La petite voix perfide s'est tue, son étreinte s'est relâchée, presque d'un seul coup, après quelques soubresauts sans gravité. Le coeur se défroisse et le corps se remplume petit à petit. Il n'y a que les larmes qui se refusent à couler. Il faut dire qu'elle n'en ont pas vraiment de raison, mais j'aurais aimé qu'elles viennent, un peu comme un soulagement final, pour laver à grande eau tous ces miasmes... Cette aridité joue à m'inquiéter, parfois.

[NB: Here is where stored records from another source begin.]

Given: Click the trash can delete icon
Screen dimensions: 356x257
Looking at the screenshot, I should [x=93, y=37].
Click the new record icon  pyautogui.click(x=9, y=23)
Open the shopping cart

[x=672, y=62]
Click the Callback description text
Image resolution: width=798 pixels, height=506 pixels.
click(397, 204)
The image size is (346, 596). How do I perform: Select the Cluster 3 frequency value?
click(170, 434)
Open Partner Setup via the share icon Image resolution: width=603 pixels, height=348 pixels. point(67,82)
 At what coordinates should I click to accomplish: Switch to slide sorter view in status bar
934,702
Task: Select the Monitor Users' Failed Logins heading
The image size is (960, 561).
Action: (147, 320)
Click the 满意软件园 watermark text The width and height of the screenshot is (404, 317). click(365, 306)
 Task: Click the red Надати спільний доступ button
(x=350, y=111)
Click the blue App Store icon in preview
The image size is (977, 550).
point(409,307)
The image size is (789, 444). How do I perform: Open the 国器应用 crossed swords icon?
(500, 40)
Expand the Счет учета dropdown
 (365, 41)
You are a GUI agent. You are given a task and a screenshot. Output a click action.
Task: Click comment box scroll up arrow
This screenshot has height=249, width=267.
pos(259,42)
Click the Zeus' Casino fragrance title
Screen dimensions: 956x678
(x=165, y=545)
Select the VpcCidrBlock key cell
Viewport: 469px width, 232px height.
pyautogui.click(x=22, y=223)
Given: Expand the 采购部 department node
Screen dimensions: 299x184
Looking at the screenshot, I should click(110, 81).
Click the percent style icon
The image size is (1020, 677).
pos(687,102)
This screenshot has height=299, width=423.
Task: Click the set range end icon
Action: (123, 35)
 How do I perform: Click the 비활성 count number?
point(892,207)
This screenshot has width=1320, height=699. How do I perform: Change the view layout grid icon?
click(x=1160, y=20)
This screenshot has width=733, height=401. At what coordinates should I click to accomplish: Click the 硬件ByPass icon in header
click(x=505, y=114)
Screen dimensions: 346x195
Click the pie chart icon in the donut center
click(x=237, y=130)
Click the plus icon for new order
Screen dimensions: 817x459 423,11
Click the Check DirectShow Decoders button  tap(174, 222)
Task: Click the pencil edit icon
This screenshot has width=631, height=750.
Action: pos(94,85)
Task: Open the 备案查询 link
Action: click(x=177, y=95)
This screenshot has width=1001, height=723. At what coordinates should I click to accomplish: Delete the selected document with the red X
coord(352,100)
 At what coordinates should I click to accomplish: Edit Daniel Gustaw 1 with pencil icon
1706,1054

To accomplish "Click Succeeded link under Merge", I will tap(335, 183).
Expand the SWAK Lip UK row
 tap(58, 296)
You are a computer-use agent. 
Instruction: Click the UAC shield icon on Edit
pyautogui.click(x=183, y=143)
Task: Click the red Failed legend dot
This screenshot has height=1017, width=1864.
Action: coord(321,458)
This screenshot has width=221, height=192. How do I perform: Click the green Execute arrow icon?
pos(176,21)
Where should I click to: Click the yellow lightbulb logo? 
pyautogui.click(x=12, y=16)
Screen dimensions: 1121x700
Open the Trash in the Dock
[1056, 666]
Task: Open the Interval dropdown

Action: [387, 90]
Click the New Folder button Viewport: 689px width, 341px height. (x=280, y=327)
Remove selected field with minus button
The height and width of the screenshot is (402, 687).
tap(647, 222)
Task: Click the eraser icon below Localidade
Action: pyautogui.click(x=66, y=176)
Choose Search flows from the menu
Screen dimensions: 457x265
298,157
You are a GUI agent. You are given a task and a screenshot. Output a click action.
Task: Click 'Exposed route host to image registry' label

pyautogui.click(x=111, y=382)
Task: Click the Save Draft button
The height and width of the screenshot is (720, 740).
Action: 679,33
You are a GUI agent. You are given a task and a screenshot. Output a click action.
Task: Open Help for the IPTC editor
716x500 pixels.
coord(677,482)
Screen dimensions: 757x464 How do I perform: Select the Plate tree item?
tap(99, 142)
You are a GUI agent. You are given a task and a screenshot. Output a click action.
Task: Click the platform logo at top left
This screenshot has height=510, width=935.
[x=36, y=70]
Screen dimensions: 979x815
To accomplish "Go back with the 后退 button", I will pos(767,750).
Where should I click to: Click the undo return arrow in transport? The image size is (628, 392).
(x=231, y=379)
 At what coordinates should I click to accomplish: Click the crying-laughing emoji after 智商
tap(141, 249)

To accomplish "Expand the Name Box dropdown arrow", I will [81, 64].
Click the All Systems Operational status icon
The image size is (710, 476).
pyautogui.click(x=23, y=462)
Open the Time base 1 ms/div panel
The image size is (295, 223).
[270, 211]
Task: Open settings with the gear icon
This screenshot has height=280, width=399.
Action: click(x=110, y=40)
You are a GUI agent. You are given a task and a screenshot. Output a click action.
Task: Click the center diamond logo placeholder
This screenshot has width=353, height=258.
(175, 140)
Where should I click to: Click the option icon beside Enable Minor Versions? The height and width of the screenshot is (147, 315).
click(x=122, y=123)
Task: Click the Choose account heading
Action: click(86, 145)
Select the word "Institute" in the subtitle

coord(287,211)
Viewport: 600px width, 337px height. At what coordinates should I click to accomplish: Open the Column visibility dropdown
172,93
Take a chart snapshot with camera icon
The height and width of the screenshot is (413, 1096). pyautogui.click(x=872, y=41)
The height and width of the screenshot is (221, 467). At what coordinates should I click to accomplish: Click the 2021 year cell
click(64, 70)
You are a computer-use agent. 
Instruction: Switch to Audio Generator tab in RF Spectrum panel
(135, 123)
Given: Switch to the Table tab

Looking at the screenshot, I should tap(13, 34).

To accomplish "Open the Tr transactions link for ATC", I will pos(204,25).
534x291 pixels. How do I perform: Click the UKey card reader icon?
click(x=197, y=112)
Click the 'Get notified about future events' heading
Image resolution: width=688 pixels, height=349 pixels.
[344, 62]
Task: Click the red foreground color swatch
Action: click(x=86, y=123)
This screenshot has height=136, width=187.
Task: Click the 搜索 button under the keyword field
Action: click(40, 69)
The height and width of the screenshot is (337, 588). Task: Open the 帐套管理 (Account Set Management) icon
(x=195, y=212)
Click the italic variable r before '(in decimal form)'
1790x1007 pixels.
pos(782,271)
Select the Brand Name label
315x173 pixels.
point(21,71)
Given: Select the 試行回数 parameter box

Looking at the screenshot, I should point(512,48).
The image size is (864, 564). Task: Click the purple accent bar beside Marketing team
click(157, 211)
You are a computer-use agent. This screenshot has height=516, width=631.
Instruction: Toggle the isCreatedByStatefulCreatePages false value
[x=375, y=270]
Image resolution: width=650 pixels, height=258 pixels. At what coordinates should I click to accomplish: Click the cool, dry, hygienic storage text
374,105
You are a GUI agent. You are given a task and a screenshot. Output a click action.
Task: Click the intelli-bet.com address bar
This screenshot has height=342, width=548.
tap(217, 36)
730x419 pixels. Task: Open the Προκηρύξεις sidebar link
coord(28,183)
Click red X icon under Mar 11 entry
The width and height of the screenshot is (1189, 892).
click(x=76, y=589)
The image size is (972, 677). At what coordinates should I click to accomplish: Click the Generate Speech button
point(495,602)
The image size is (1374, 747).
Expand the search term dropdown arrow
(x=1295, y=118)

J'ai envie de travailler, vraiment. Je ne parle pas de l'esclavage édulcoré qui consiste à se lever tous les matins pour accomplir une besogne pas très fondamentale que n'importe quel quidam avec un minimum de formation pourrait faire à votre place, non, pas ce genre de travail. Je parle de cette forme spirituelle de travail, cette ascèse qui vise si ce n'est la perfection, du moins le progrès, sans cesse... Chercher l'épure en permanence.
J'ai parfois envie aussi d'être de ces mères fascinantes et terribles, celles qui chassent les démons du soir, peignent des mondes à l'infini et inspirent à l'envi l'amour, la crainte et la fierté.